+++ MATERIAL PROVIDED

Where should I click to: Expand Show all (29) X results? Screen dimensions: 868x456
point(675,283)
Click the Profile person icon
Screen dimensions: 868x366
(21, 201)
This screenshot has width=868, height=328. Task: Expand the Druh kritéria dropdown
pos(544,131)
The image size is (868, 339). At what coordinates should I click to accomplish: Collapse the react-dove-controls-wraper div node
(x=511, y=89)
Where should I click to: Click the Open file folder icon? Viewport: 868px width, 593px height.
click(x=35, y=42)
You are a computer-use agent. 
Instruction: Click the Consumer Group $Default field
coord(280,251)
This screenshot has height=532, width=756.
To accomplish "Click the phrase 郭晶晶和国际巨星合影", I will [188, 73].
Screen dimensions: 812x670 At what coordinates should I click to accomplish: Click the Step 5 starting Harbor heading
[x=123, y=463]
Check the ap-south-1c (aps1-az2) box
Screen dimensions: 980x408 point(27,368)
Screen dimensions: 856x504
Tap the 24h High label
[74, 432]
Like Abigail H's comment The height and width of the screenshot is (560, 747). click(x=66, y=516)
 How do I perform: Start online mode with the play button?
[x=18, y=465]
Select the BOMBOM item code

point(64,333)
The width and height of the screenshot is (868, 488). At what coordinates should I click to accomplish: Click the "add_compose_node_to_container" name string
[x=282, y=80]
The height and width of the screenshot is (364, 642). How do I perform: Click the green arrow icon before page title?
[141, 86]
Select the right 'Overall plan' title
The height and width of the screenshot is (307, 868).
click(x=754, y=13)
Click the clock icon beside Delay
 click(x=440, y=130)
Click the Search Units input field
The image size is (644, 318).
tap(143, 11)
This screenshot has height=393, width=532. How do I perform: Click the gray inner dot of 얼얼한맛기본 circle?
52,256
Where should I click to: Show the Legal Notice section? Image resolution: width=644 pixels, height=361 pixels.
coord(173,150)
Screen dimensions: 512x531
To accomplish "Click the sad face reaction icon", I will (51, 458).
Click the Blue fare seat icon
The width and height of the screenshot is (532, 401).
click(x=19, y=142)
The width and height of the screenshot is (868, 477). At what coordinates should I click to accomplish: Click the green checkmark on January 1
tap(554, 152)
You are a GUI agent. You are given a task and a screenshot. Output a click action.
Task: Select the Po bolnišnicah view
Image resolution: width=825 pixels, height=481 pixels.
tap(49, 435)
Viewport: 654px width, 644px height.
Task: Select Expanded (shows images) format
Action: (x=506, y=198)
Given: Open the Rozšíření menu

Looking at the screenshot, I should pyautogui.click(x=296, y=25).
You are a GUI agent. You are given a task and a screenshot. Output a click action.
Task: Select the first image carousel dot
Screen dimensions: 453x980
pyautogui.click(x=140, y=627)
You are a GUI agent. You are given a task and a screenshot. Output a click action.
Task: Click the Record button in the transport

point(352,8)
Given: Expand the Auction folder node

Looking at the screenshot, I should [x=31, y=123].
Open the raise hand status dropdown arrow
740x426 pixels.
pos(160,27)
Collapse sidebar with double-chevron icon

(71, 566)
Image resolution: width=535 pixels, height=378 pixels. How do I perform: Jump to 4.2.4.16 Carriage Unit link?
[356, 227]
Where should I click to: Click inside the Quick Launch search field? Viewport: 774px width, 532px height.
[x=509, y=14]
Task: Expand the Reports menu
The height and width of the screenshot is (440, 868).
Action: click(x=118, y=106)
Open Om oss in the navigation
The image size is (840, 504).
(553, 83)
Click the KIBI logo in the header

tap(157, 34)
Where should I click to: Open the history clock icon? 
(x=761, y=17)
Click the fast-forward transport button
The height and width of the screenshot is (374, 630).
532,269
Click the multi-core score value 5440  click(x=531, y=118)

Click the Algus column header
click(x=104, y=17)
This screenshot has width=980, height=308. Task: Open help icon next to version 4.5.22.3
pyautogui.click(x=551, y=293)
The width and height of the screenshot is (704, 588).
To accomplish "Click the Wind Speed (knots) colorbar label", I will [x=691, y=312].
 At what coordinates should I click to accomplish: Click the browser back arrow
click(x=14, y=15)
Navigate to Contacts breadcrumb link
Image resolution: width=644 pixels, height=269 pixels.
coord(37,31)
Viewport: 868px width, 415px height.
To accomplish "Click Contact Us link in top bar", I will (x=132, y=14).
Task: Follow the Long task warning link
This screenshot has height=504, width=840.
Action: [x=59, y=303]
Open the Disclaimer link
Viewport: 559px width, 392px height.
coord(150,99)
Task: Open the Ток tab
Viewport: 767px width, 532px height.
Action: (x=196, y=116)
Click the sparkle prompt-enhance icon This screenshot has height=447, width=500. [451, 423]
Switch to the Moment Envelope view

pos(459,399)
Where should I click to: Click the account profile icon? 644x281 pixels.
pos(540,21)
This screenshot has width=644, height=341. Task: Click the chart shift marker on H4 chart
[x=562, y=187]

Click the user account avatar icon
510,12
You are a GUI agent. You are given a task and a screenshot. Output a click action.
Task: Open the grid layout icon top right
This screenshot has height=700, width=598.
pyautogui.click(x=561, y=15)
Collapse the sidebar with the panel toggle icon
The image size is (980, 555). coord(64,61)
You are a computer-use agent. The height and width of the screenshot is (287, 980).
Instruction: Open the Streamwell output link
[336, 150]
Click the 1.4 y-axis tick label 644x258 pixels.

++++++

#### [TASK INSTRUCTIONS]
Proceeding from the line containing "Where should I click to: Click the Open" through the line containing "Like Abigail H's", transcribe the lines above exactly, both end lines included.

#### [COMPLETED EXERCISE]
Where should I click to: Click the Open file folder icon? Viewport: 868px width, 593px height.
click(x=35, y=42)
You are a computer-use agent. 
Instruction: Click the Consumer Group $Default field
coord(280,251)
This screenshot has height=532, width=756.
To accomplish "Click the phrase 郭晶晶和国际巨星合影", I will [188, 73].
Screen dimensions: 812x670 At what coordinates should I click to accomplish: Click the Step 5 starting Harbor heading
[x=123, y=463]
Check the ap-south-1c (aps1-az2) box
Screen dimensions: 980x408 point(27,368)
Screen dimensions: 856x504
Tap the 24h High label
[74, 432]
Like Abigail H's comment The height and width of the screenshot is (560, 747). click(x=66, y=516)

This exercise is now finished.